Llega a ser posible para el educador-reformador descubrir las causas de la delincuencia y obtener,
gracias a esto, un punto de ataque para el tratamiento. Una situación se esclarece a los ojos del
educador solamente cuando conoce las fuerzas dinámicas que la producen. Su tarea es la de introducir
en la conciencia estos procesos inconscientes que determinan el comportamiento indeseable. Debe ser
claramente comprendido que ni el delincuente ni el neurótico tienen conciencia de la relación entre su
comportamiento y las causas más profundas del mismo. El educador estará mejor capacitado para
captar las dificultades de su tarea cuando comprenda con más claridad sus propios procesos mentales.
Esta comprensión aumentará si él es, a su vez, psicoanalizado.

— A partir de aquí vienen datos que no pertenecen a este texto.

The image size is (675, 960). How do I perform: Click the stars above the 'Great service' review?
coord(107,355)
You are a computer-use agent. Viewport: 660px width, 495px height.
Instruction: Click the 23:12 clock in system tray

Los síntomas de delincuencia pueden proceder de un fondo neurótico. Cuando predominan los
factores neuróticos, los métodos educacionales usuales son terapéuticamente inadecuados. En tales
casos, la comprensión psicoanalítica de la neurosis ofrece a nuestro trabajo la más efectiva
contribución. Cuando los síntomas de delincuencia no son determinados en forma predominantemente
neurótica, la habilidad pedagógica es importante por ser necesario regular el ambiente que rodea al
niño. Podría parecer superfluo subrayar la importancia del papel del educador en este campo, no
debiendo existir ninguna tendencia a reservarlo al dominio médico. En cada caso, el educador debería
consultar a un médico psicoanalíticamente entrenado, a fin de que la enfermedad no sea pasada por
alto.
Aunque el psicoanálisis ha aportado una contribución inestimable a la comprensión de las principales
motivaciones de la conducta, no debemos desdeñar el hecho de que la educación correctora alcanzaba
muy buenos resultados antes de que tuviésemos ningún conocimiento psicoanalítico. El trabajo
educacional es un arte en el cual la intuición es de primordial importancia. Esto contiene más verdad
para la educación con fines de reforma que para la educación en general. Cuanto más intuitivamente
capte el educador las dificultades de su labor, tanto más éxito obtendrá en su trabajo. Se debe admitir
que la habilidad técnica derivada de un conocimiento definido del curso normal predecible de los
procesos mentales realza la eficacia del trabajo. Cuando los mecanismos psíquicos revelados por el
psicoanálisis son familiares al educador, lo que fue una comprensión intuitiva llega a ser un
reconocimiento consciente de las fuerzas participantes.
Con frecuencia, el educador supervaloriza la significación de la psicología en la educación
reformadora. Para un trabajo bien acabado, debe tomar en consideración muchos otros factores
psiquiátricos, sociológicos, económicos y culturales.
Nota
(*) Capítulo extraído del libro Juventud desamparada. Editorial Gedisa. Barcelona. 2009.